◆ Given text ◆
Why You Don’t Need Marketing Certifications

Should you get a marketing certification? Are they worth it? Here are my thoughts.

First off, most marketing certifications are essentially multiple-choice question courses with exams. So all you have to do is study and fill out some responses and you’re certified. You can be AdWords certified, Google Analytics certified, SEO certified, etc.

Do Certifications Make You a Better Marketer?

Just because you’re certified doesn’t mean you’ve learned anything. You’ve gotten good at memorizing answers—and understanding theory—but that means very little in practice.

If you don’t have real, practical experience on a website, you can have all the certifications in the world, but that doesn’t mean you’ll do well. A piece of paper saying you’re certified doesn’t mean much in the real world.

Certifications don’t really mean anything at all. They don’t move the needle. They might give you some superficial knowledge of marketing theory and the right vernacular, but marketing changes so much year to year that your certification may not mean much by the next year.

Personally, I’d rather work with someone who’s actually done campaigns and worked on live sites than someone who just has a ton of certifications.

Learn More: Best Way to Learn Internet Marketing

Google AdWords Experts

One of Neil’s team members is certified as a Google AdWords expert, but he sucks so badly at AdWords that Neil would not have him touch my campaigns with a 10-foot pole. Guess what kind of certification Neil has with Google AdWords? None. It comes down to experience.

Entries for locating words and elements
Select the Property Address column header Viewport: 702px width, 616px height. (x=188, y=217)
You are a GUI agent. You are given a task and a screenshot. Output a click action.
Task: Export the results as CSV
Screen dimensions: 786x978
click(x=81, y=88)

◆ Instruction 1 ◆
What does the article on marketing certifications say most marketing certifications essentially are?
◆ Instruction 2 ◆
Name every kind of certification the article on marketing certifications gives as an example of what you can be certified in.
◆ Instruction 3 ◆
Reproduce the passage of the article on marketing certifications between "Why You Don’t" and "a Better Marketer?", inclusive.

◆ Task result 1 ◆
They are essentially multiple-choice question courses with exams.

◆ Task result 2 ◆
AdWords, Google Analytics, SEO

◆ Task result 3 ◆
Why You Don’t Need Marketing Certifications

Should you get a marketing certification? Are they worth it? Here are my thoughts.

First off, most marketing certifications are essentially multiple-choice question courses with exams. So all you have to do is study and fill out some responses and you’re certified. You can be AdWords certified, Google Analytics certified, SEO certified, etc.

Do Certifications Make You a Better Marketer?